不过也是,家里条件稍微好点的,也不可能穿的破烂,身上还瘦的没多少肉了。
云怀瑾在此刻,突然就理解了他表哥的难受。
他和表哥虽差着年岁,但两人感情比较好。
表哥是大学生村官,去的村子在大山里。刚开始的时候,表哥会给他打电话哭,说太苦了。
他自己过的苦,村民也苦。每天一睁眼,就觉得眼前是一片看不到头的绝望。
那时候云怀瑾还在上高中,他虽也心疼表哥日子过的苦哈哈,可他毕竟出生在城中,家庭虽不幸福,物质生活却没有亏待过。
他那时,并不能想象出绝望的,看不到头的贫困与痛苦。
即便能因描述而想象到艰难,却也是有限的。
因为他没亲身体会过,也没有亲眼看过。
后来他表哥立志要带着村子脱贫致富,整天忙的团团转,睁眼就是要搞钱。
他也要忙着高考,两人之间联系就少了。
如今,云怀瑾理解了表哥,也体会到了表哥当年的心境。
云怀瑾叹息一声,眼下他哪怕是因受环境与情绪感染,想和表哥一样,带着村民脱贫致富,也是心有余力不足。
他手里那点银钱,差点都不够养活庄子里那五六十口人的。
哪里又能将两个村子的未来往身上揽呢?
村口的村民们都说完了他们家里的情况,这会都等着云怀瑾说话。
见云怀瑾低头似乎在思考着什么,他们也不敢出声说话。
人群里,周翠翠神色犹豫。在一番纠结后,像是豁出去一般,用不大不小的声音道:“东家,我有个姐妹,她今日没来村口,我能不能替她说说家里情况,给东家了解了解?”

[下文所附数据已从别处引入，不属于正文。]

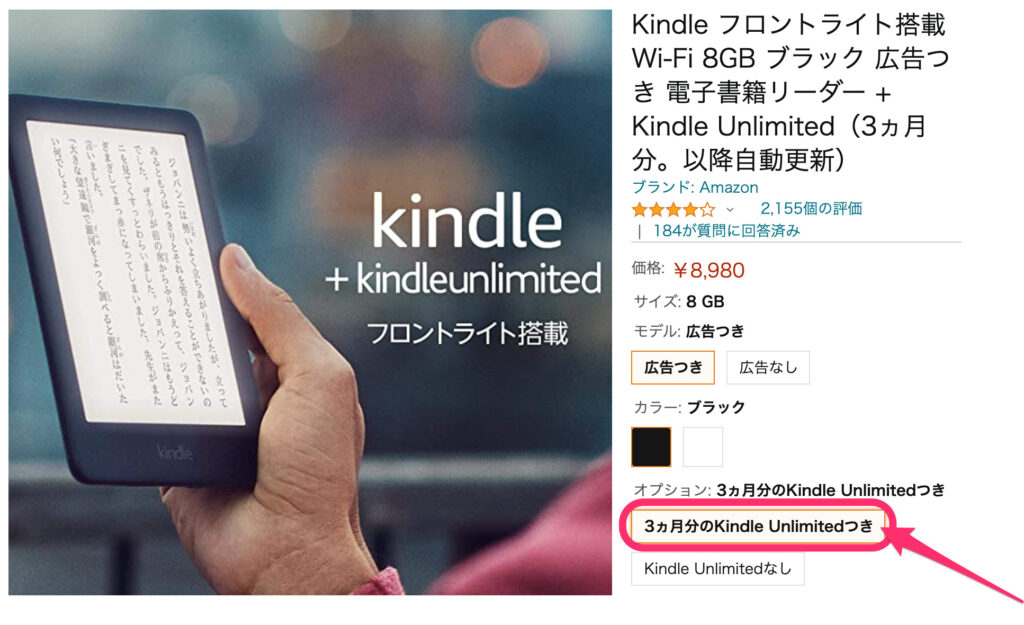Screen dimensions: 1024x625
Task: Click the ¥8,980 price text
Action: [709, 270]
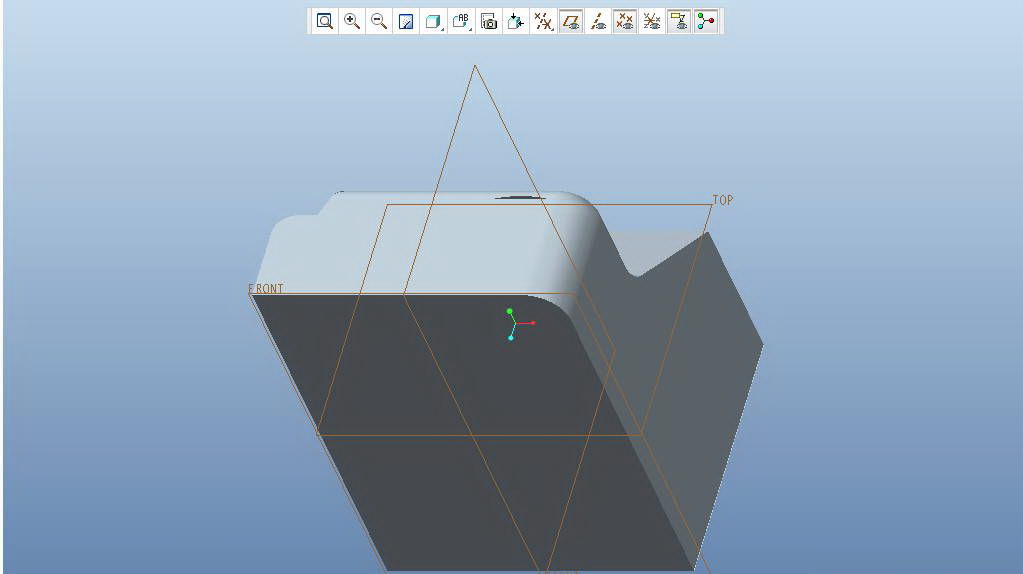Select the TOP datum plane label
The width and height of the screenshot is (1023, 574).
722,200
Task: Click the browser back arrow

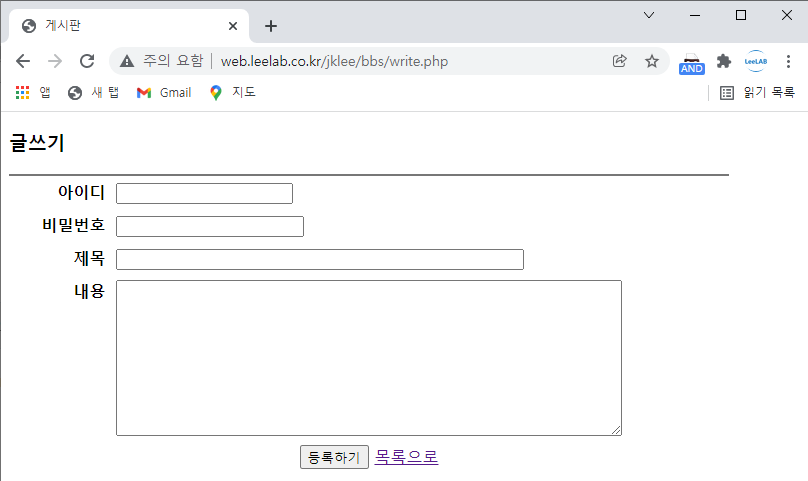Action: tap(23, 61)
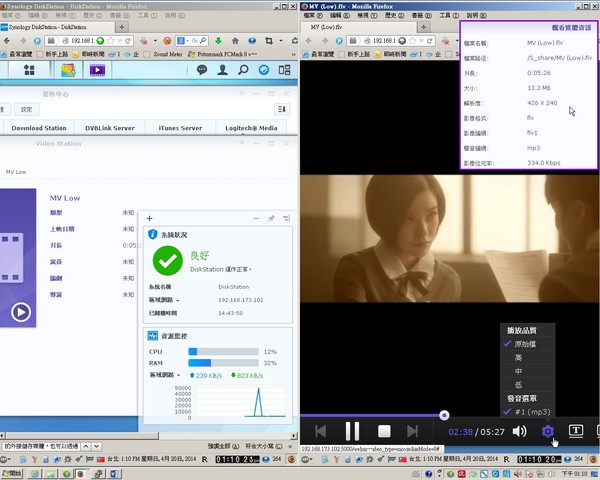This screenshot has width=600, height=480.
Task: Skip to the next video track
Action: click(x=416, y=431)
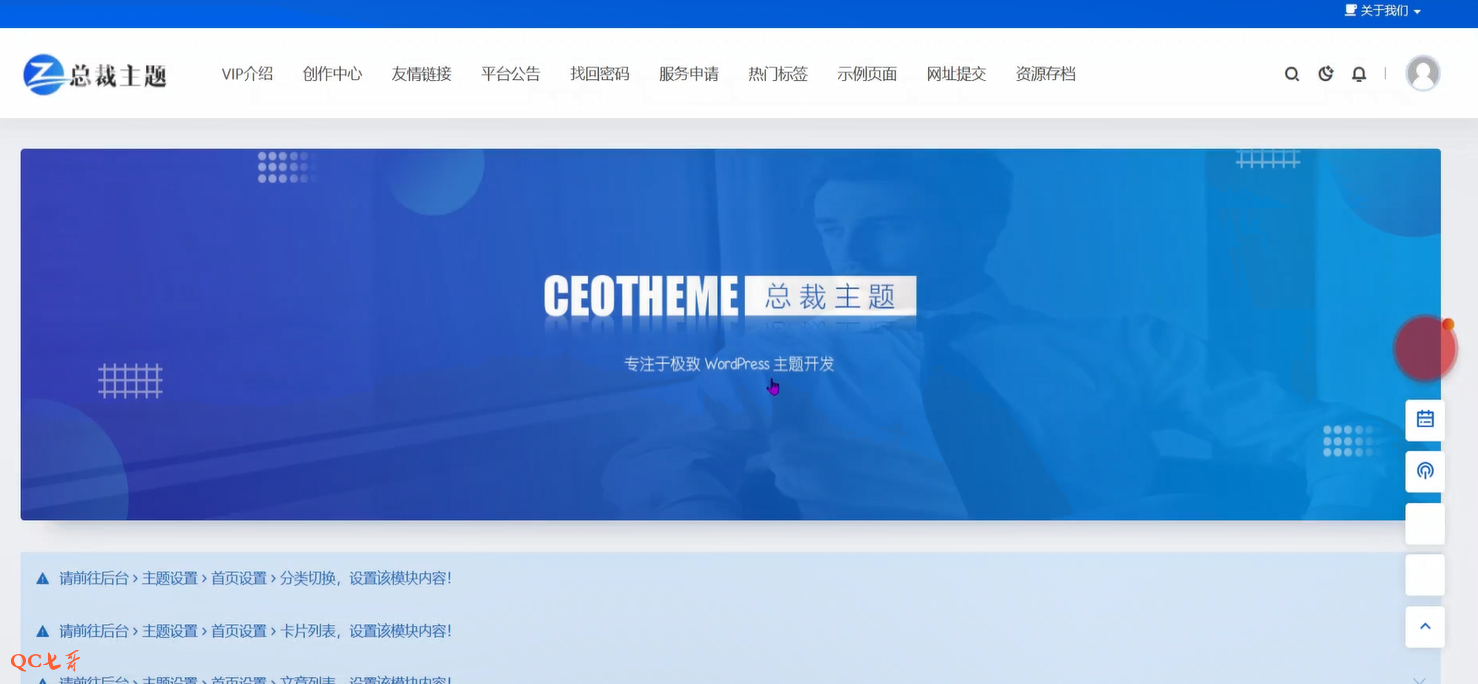This screenshot has height=684, width=1478.
Task: Open the 服务申请 page link
Action: [x=688, y=74]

对周翠翠来说,让东家晓得家里情况,东家了解了,就是在东家那记了名字。
虽说不一定会被选上,可起码也有这个机会不是?
云怀瑾被周翠翠的声音拉回了神,他也知道村口的人不是全部,也没有拒绝周翠翠的话,让周翠翠说了那人的名字还有家里的情况。
周翠翠听到东家应允,喜出望外。
她连忙开口,将人的名字,还有家里情况说了大概。
枣沟村是混姓,没有大姓。
周翠翠嫁的是同村,并未出村。她那小姐妹叫苗灵芝,周翠翠自幼便与苗灵芝交好。
在周翠翠看来,她的小姐妹苗灵芝也是个苦命的。先头的丈夫出了意外死了,她一个寡妇带着两个孩子,被婆家赶了回来。
两个孩子都是哥儿,如果不是哥儿,这孩子她怕是都没法带在身边。
苗灵芝在家中排二,上头有个姐姐。
她的父母也没生出个儿子,家里四个孩子不是女子就是哥儿。
如今她的两个哥儿弟弟也没嫁出去,都十五十六的年纪了,还在家里待着。
这要是等苗父百年后,家里就是绝户了。
她一个被赶回来还带着两个孩子的寡妇,还有那两个哥儿弟弟,这日子还不知道要怎么过。
周翠翠记得自己小时候贪玩落水,是苗灵芝救了她。眼下有个能挣点钱的机会,周翠翠是真的想让苗灵芝能被选上。